L’Estrategia África catalyse un partenariat Nigeria-Colombie
La mise en œuvre de la doctrine diplomatique « Estrategia África 2022-2026 » par le gouvernement colombien catalyse une convergence géopolitique sans précédent avec la République fédérale du Nigeria, première puissance démographique et économique d’Afrique de l’Ouest. Ce partenariat bilatéral, cimenté par des visites de haut niveau et l’implication cruciale de la Banque d’Investissement et de Développement de la CEDEAO (BIDC), dépasse le simple cadre protocolaire pour s’ancrer dans des transferts de compétences hautement stratégiques. L’alliance se déploie autour de la résilience agro-industrielle, de l’essor des infrastructures numériques et, fait inédit, de l’ingénierie de la paix et de la justice transitionnelle. En exportant son savoir-faire acquis lors du processus de paix avec les FARC, la Colombie offre au Nigeria des instruments non cinétiques pour pacifier ses territoires ruraux meurtris par les insurrections. Cette dynamique illustre l’émergence d’une diplomatie Sud-Sud horizontale, affranchie de la tutelle conceptuelle des puissances occidentales.

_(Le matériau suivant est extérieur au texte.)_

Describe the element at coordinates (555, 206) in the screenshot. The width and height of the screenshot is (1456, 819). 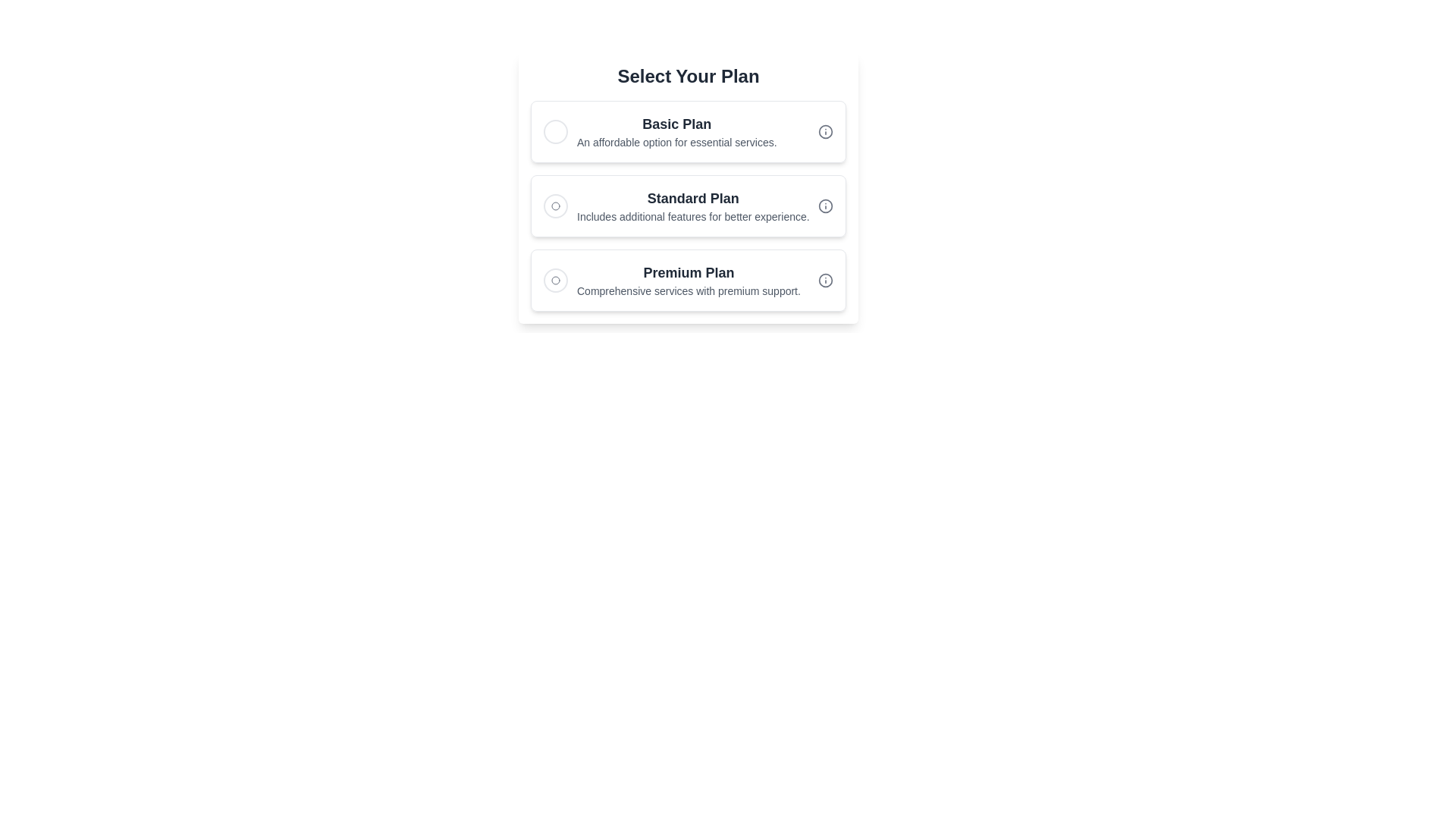
I see `the radio button for the 'Standard Plan' option` at that location.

Deux géants pétroliers unis par les défis sécuritaires
Historiquement, le Nigeria et la Colombie partageaient des similitudes structurelles frappantes : des économies fondées sur la rente des hydrocarbures, d’immenses défis de sécurité intérieure et de profondes inégalités territoriales. Pourtant, ces deux géants opéraient dans des sphères géopolitiques hermétiques, séparés par l’océan Atlantique et par l’orientation traditionnelle de leurs politiques étrangères vers les capitales du Nord.
Ce postulat a été radicalement bouleversé par l’arrivée au pouvoir de Gustavo Petro et de sa vice-présidente Francia Márquez. À travers l’Agence présidentielle de coopération internationale (APC-Colombia), Bogota a initié l’ambitieuse « Estrategia África 2022-2026 », dont l’objectif est de réparer la fracture historique de la traite transatlantique par une diplomatie économique et sécuritaire agressive. Le Nigeria, avec ses 211 millions d’habitants et son leadership au sein de la CEDEAO, a été rigoureusement ciblé par les services d’intelligence commerciale colombiens comme l’un des neufs pays prioritaires pour le déploiement de cette politique. Côté nigérian, l’urgence de diversifier l’économie nationale au-delà du pétrole et de trouver de nouveaux paradigmes de résolution de conflits a créé un terreau fertile pour cette alliance asymétrique mais complémentaire.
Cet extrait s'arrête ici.